SET OF TASKS:
A. Using the text on Mieczysław Sołtys, answer these questions:
(i) Under whom did he study composition in Paris?
(ii) During which years was he director of the Lviv Conservatory?
(iii) How many operas did he write?
B. Write the next part of the Mieczysław Sołtys biography, starting after its final sentence.

Mieczysław Sołtys (February 7, 1863 - November 11, 1929) was a Polish composer, conductor, teacher, music and public figure.

Biography 
He studied in Lviv Conservatory as a composer (under Carl Mikuli) and at the same time as philosopher in Lviv University. Then continued to study composition in Vienna and Paris (under Camille Saint-Saens).

In the 1890s he was the conductor of the Lviv choirs of the Echo and Lute societies. From 1891 he was a professor, and from 1899 to 1929 he was director of the Lviv Conservatory. From 1919 he was the chairman of the Polish Union of Musicians in Lviv. He died in Lviv, buried in Lychakiv Cemetery.

Among his students are Stanyslav Lyudkevych and Yosyf Lerer. Mieczysław Sołtys is the author of five operas, including "Maria, Ukrainian Tale" (1909), two symphonies, three symphonic poems, three oratorios, piano concertos, works for organs, choir and solo songs.

SUPPLIED DATA:
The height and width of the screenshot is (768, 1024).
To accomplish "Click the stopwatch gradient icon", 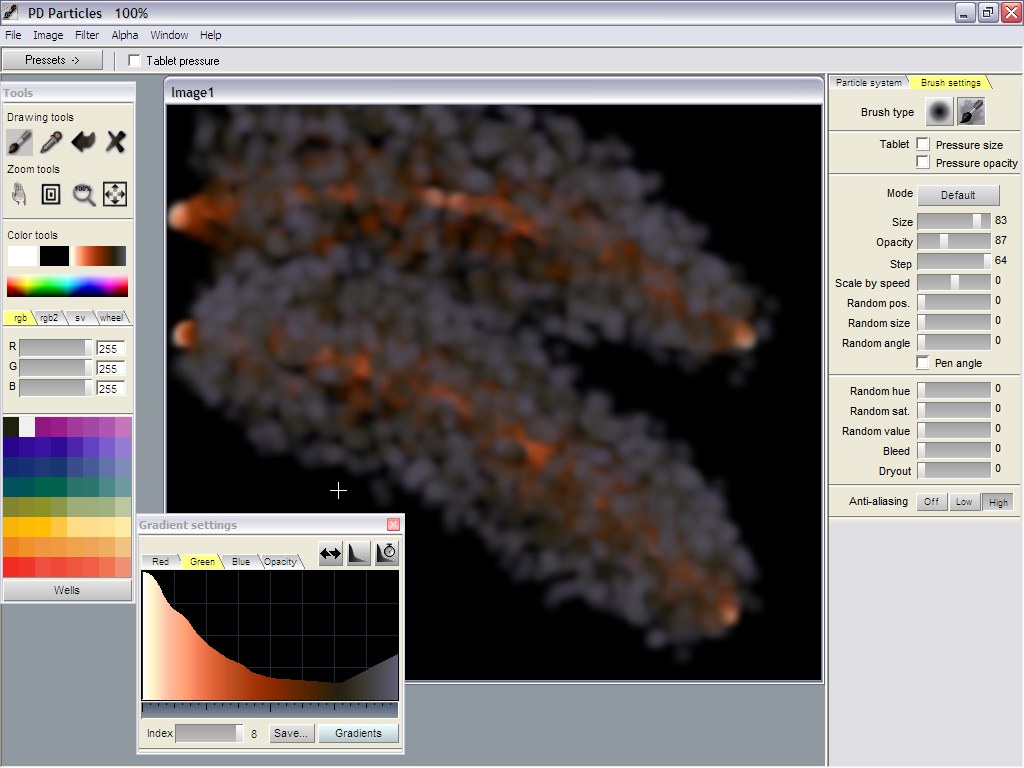I will click(387, 553).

RESPONSES FOR EACH TASK:
A.
(i) Camille Saint-Saens
(ii) From 1899 to 1929
(iii) Five

B.
His son, , was a prominent Polish conductor and composer.

Awards 

 1908 - Order of Franz Joseph I
 1929 - the Commander's Cross of the Order of Polonia Restituta.

References

Further reading 
 The New Grove Dictionary of Music and Musicians, vol. S. Oxford University Press, 2004. .
 Encyklopedia muzyki. Andrzej Chodkowski (red.). Warszawa: PWN, 1995, s. 828. . (in Polish)
 The art of Ukraine: Biographical guide [Мистецтво України : Біографічний довідник]. Kyiv «Українська енциклопедія» ім. М. П. Бажана, 1997. 700 p. . P. 553—554. (in Ukrainian)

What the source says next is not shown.